The cost of setting up the scheme was less than $1,000 per hectare, but the thing that most impresses Alinovi was that the farmers no longer needed outside help. The reason the investment worked is that farmers like Arab had stability: they invested the time and energy in land they knew they would not be pushed from.
“Stability is the key,” said Alinovi. “Whether that comes from the Shabaab or the TFG or something else doesn’t really matter, as long as people can stay at home they can survive the drought.”
Last month Kenya sent troops into Somalia in pursuit of the Shabaab and earlier this month Ethiopia followed suit, increasing the danger that ordinary people will be caught up in a fresh wave of conflict, and that worries Alinovi.

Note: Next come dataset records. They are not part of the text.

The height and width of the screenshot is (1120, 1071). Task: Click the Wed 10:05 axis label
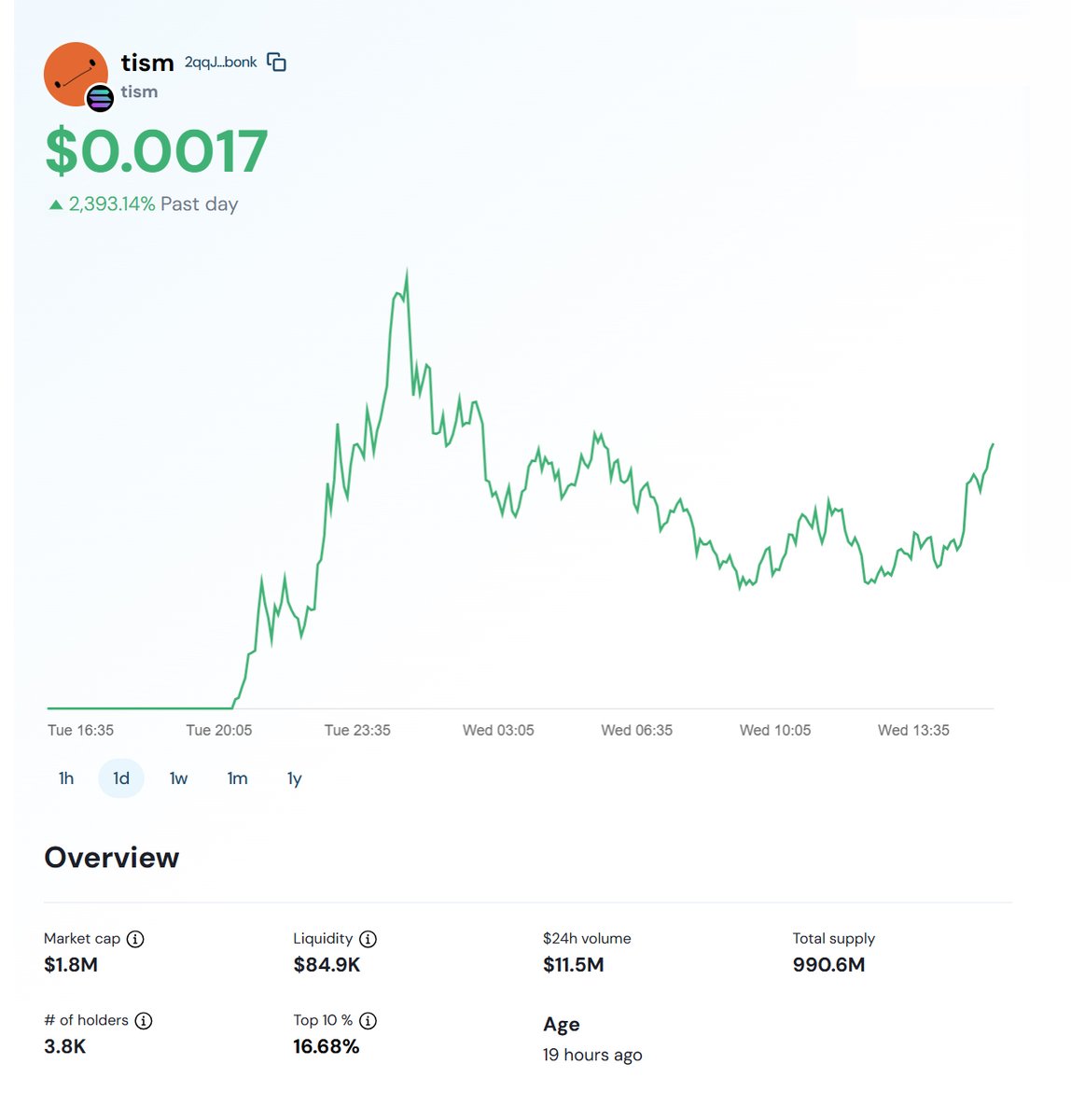point(775,731)
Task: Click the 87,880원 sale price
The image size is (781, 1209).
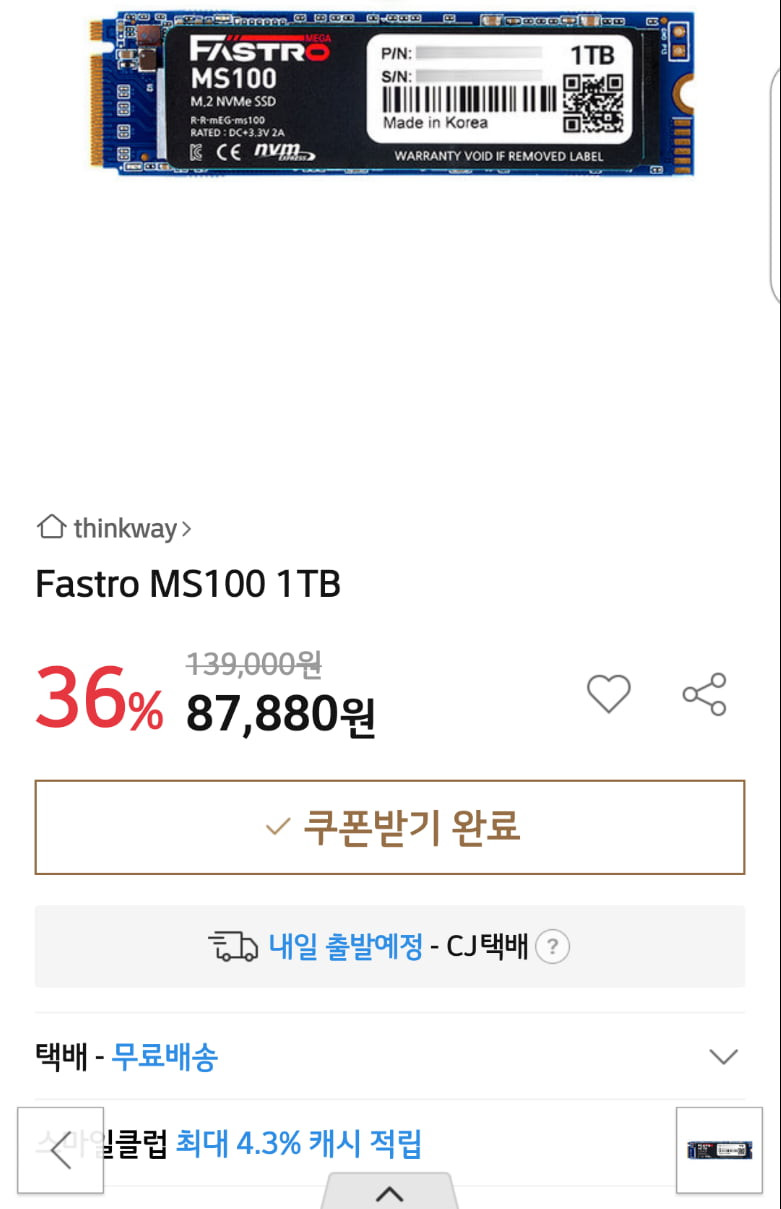Action: point(280,714)
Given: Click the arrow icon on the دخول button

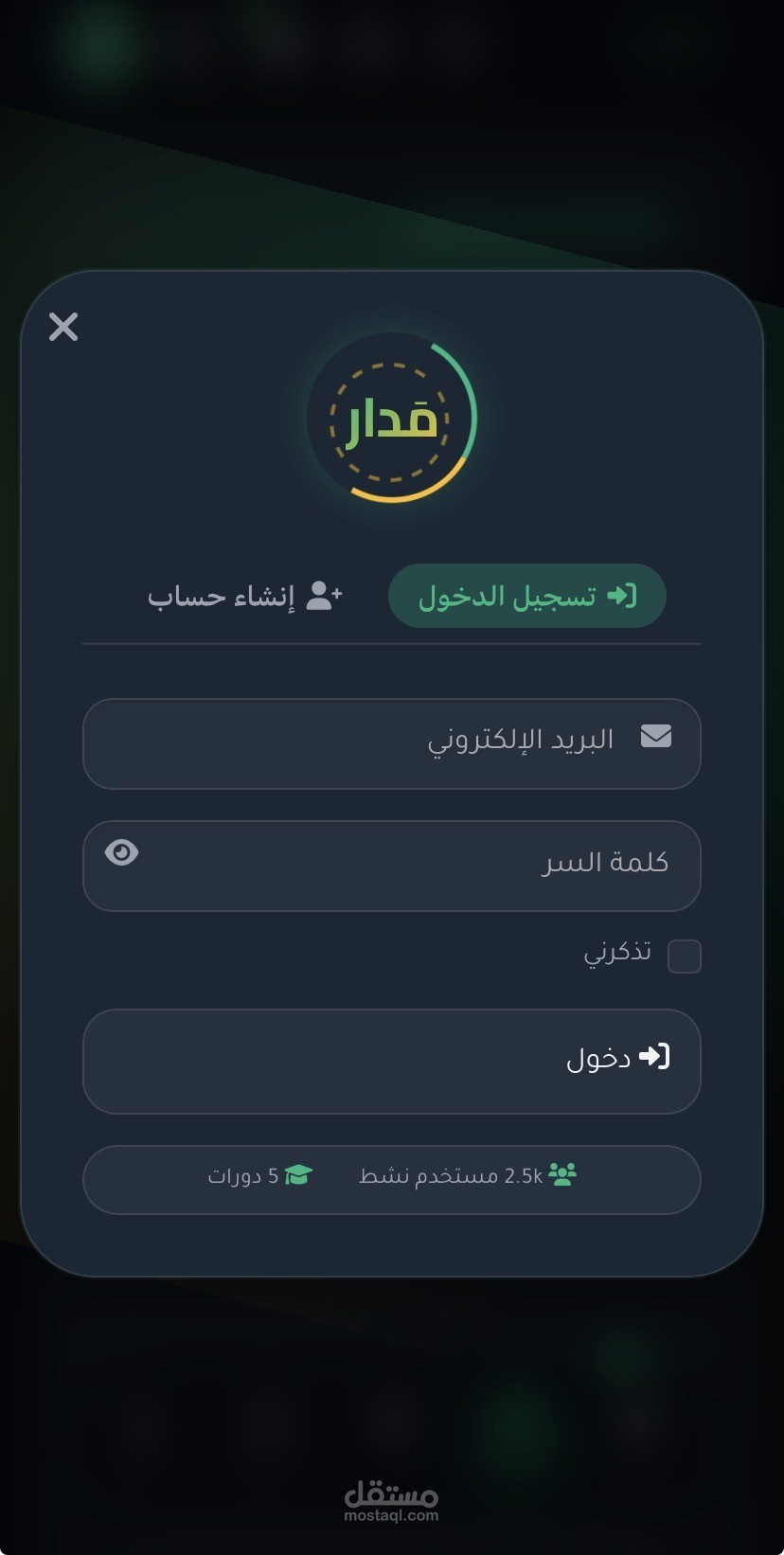Looking at the screenshot, I should click(x=654, y=1057).
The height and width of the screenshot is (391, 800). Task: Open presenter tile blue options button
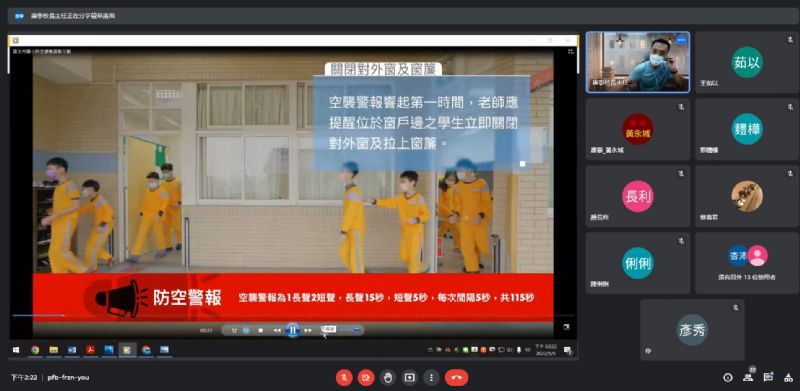coord(681,40)
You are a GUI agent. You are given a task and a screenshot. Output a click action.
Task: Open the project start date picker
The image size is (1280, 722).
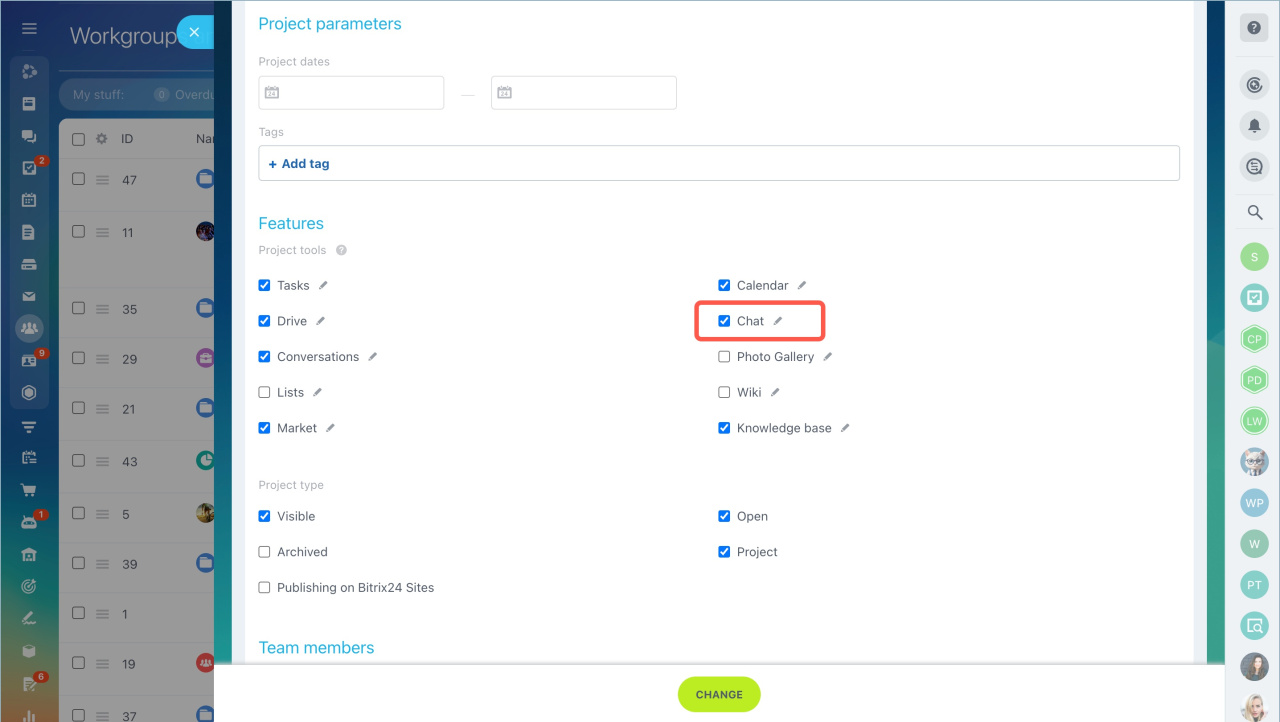coord(351,93)
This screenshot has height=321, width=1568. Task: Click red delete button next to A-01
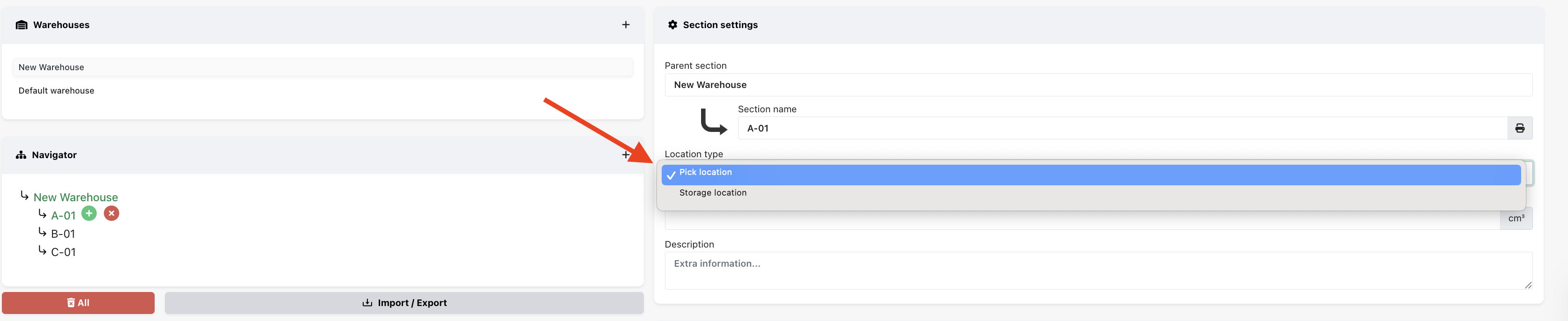click(x=112, y=213)
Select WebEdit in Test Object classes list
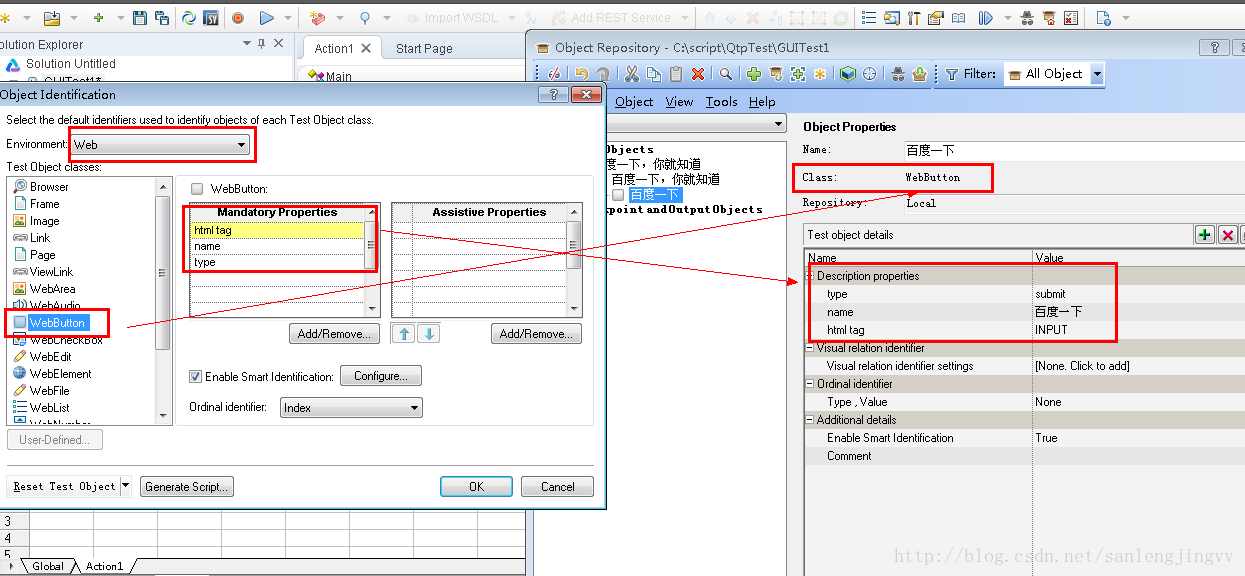 (50, 357)
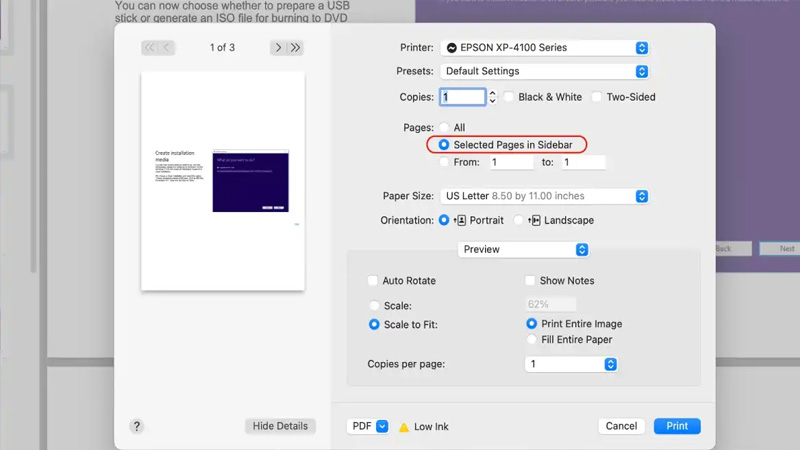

“Where there’s conflict people don’t invest in their land, or stay at home, or harvest. And when people run they don’t go home. In this situation there is not good or bad conflict, it is always a problem,” he said.
Late last week the UN announced that the famine in parts of southern Somalia had abated somewhat, thanks to the humanitarian response and the beginning of the rains. Somalia remains the world’s worst food emergency but famine levels of malnutrition are now only found in three parts of the country, down from six. Nevertheless, the UN says tens of thousands have already died and 250,000 people still face starvation.
Aid workers are anxious that people do not think the improvement means the job is done. “We are far from the end of the famine," said Alinovi, "but we are at the beginning of a time where we can see the end.”